There is one more belief that Kochchenga Cholan was suffering from a disease and a voice from heaven guiding him to find a place having three sthala vrikshams and to build a temple in that area which can result him in getting cured. The king came across an old Brahmin while searching the place who enquired about the former's problem. When the King shared his issue with the Brahmin ( a Vinayakar Originally ) who later suggested him to drown himself in temple tank for one nazhigai than the temple will become holier than Kasi. After the king performed the act, he found himself in a place where Kondrai, Betel (paaku) and Vilvam trees grew. The king was cured of his disease after he built the temple.
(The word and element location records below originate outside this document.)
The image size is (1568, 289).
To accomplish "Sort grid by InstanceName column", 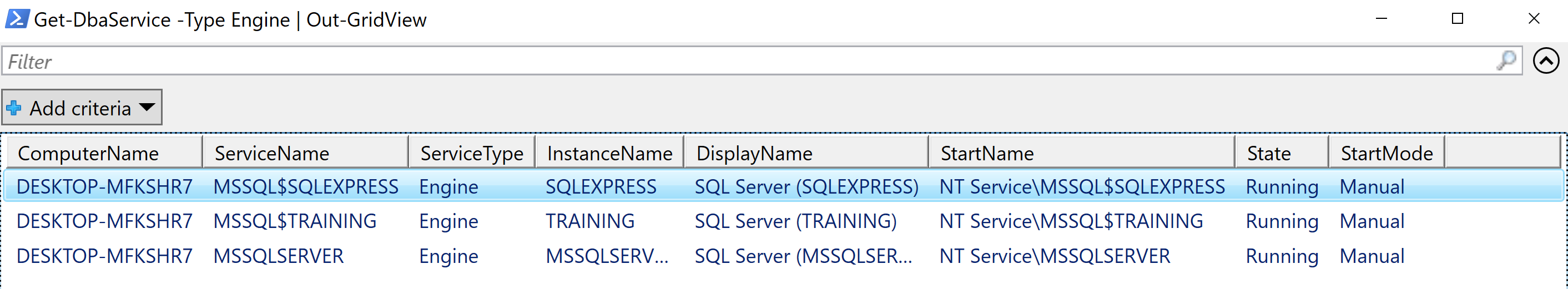I will click(x=609, y=153).
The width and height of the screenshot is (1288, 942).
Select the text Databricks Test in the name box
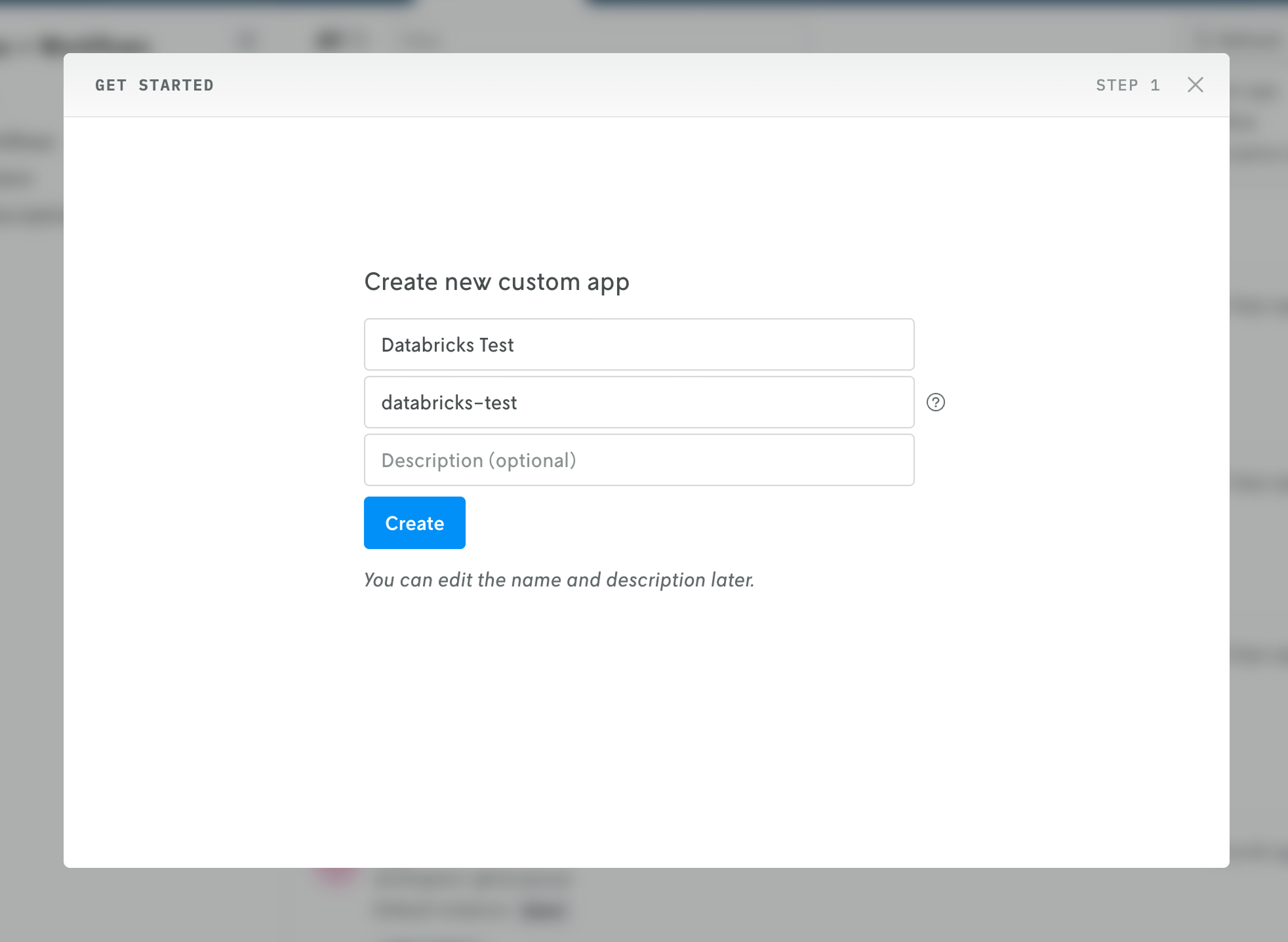point(448,344)
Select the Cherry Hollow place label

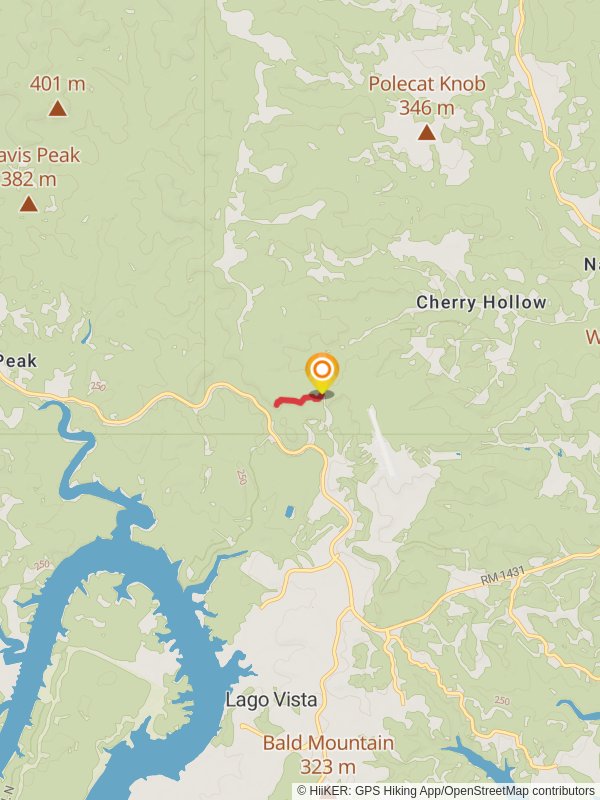(481, 302)
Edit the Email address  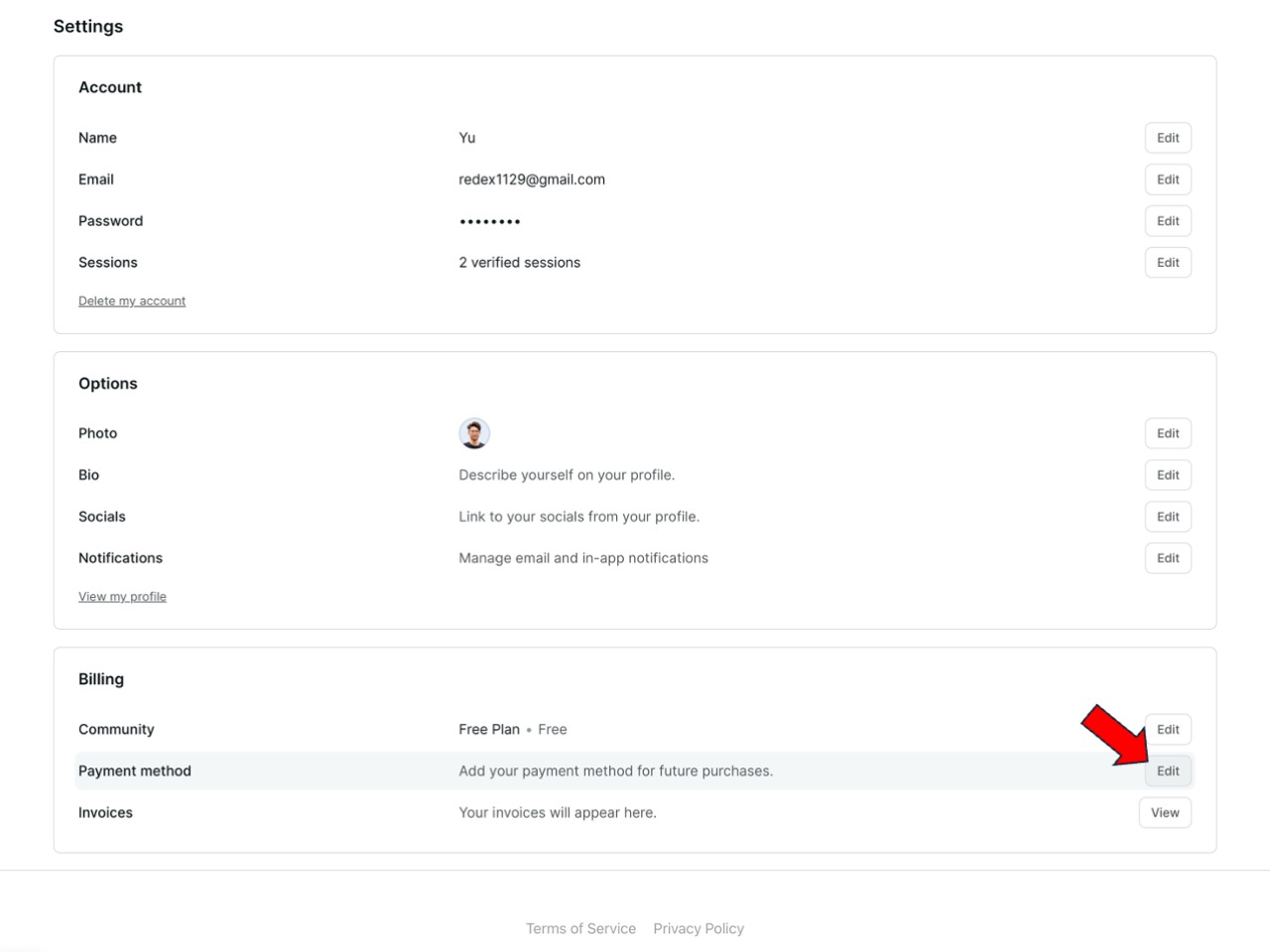point(1168,179)
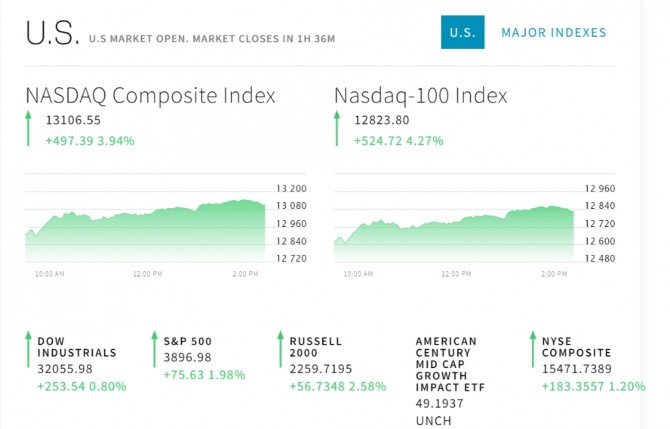Switch to the Major Indexes tab
This screenshot has width=670, height=429.
(554, 33)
The place being in the mound was named Thanthondri Maadam ( maadam meaning place in an elevated area ).

== Significance ==
It is one of the shrines of the 275 Paadal Petra Sthalams - Shiva Sthalams glorified in the early medieval Tevaram poems by Tamil Saivite Nayanars Tirugnanasambandar and Tirunavukkarasar.

== Literary mention ==
Tirugnanasambandar describes the feature of the deity as:

நன்மையா னாரணனும் நான்முகனுங் காண்பரிய

தொன்மையான் தோற்றங்கே டில்லாதான் தொல்கோயில்

இன்மையாற் சென்றிரந்தார்க் கில்லையென்னா தீந்துவக்குந்

தன்மையாற் ஆக்கூரிற் றான்றோன்டி மாடமே.

== Sirappuli Nayanar ==
Sirappuli Nayanar is associated with this temple. A shrine is dedicated to him, in the temple.